Let $X(t)= \mu t +W(t)$ be brownian motion with drift. And define the stopping time,
$$T_a = \{\inf{t\geq:X(t)=a}\} $$
I want to stop an appropriate martingale in order to show that,
$$P(T_{-a}<T_b)=\frac{e^{2\mu b}-1}{e^{2\mu(a+b)}-1} $$
with $a>0,b>0$
Hint
You need to find a function $f:\mathbb R\to \mathbb R$ such that $f(X_t)$ is a martingale.

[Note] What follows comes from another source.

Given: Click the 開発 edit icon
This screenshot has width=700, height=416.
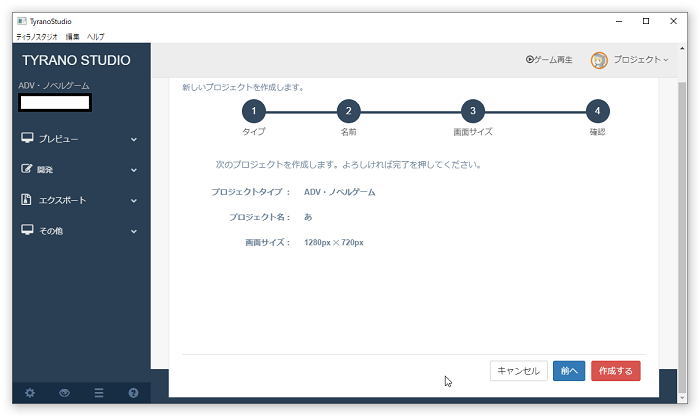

Assuming you can do that, then letting $T=\min(T_{-a},T_b)$, you would have on the one hand that $$ E[f(X_T)]=P(T_{-a}<T_{b})\cdot f(-a)+P(T_{-a}>T_b)\cdot f(b) $$ but on the other hand that $$E[f(X_T)]=f(X_0)=f(0).$$ Combined, these two equations woud prove $$ P(T_{-a}<T_b)=\frac{f(b)-f(0)}{f(b)-f(-a)} $$ which would then hopefully simplify to the expression you want.
Now, apply Itô's formula to find $df(X_t)$. If you assert that the $dt$ part of the result is equal to zero, you get a differential equation that $f$ must satisfy, allowing you to solve for $f$.